An on-site detection assay for screening of sendai virus by using palm-sized handheld system based on the reverse transcription multienzyme isothermal rapid amplification

Abstract

Sendai virus (SV) is the required inspection item for specific-pathogen-free grade rabbits and clean grade mice in the China National standard (GB14922.2–2011). Health monitoring should be performed regularly to avoid microbiological interference and obtain reliable experimental results. Reverse transcription multienzyme isothermal rapid amplification (RT-MIRA) technology allows for a high degree of specificity and sensitivity in pathogen detection.

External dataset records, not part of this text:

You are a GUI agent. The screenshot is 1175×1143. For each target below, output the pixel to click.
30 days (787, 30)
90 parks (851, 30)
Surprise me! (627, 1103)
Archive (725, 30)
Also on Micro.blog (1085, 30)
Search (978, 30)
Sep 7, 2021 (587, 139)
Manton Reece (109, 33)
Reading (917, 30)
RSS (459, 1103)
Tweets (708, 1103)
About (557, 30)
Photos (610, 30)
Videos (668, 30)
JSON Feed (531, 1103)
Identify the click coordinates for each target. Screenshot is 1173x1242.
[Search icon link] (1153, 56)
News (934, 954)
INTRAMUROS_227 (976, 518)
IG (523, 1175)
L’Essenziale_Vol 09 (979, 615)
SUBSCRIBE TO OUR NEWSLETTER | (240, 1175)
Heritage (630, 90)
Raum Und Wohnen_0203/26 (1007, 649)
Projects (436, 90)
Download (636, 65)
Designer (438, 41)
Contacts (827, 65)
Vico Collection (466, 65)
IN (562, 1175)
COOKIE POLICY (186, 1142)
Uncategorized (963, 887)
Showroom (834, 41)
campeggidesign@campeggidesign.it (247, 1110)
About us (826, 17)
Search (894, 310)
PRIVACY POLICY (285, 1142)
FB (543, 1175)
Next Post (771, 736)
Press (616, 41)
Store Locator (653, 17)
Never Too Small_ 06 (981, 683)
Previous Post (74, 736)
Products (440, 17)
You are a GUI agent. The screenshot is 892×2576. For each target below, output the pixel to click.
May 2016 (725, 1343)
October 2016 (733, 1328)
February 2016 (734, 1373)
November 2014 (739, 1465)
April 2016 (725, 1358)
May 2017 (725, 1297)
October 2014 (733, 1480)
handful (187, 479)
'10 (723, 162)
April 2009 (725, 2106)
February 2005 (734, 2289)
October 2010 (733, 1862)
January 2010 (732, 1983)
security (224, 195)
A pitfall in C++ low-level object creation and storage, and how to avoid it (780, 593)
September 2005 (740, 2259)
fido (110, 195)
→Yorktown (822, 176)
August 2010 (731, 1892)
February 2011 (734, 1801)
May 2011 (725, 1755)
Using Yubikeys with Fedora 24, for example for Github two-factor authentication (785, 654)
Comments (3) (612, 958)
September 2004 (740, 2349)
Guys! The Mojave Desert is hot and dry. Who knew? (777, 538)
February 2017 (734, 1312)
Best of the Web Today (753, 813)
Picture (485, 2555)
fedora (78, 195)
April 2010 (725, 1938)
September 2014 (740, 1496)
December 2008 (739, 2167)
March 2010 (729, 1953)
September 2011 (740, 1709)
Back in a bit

The aim of this study was to develop an on-site RT-MIRA assay with a handheld digitally thermostatic device to permit rapid visualization SV detection with naked eyes or displaying on phones connected via Bluetooth. SV-specific primers were targeted at the well-conserved L gene. The assay obtained results under isothermal conditions at 39 °C for 20 min. And the 95 % limit of detection was 33.5 copies/μL of SV RNA standards. Absence of non-specific amplification was confirmed by other common murine viruses. A nucleic acid releasing agent was used to lyse and release SV RNA within 5 min. Diagnostic performance of RT-MIRA on RNA extracted from 80 mice biological samples was compared with the reference method RT-PCR. SV was detected in 29 of 30 artificial positive samples and 0 of 50 clinical samples. The obtained results statistical analysis demonstrated that a good concordance was found between on-site RT-MIRA and the reference method RT-PCR (Kappa = 0.949). The on-site RT-MIRA assay exhibited high sensitivity and specificity, and the total time from sample collection to final result was approximately 30 min. We introduced a novel amplification technology and described an easy and efficient RT-MIRA assay for SV detection. This assay could be applied for simple on-site visual detection of SV.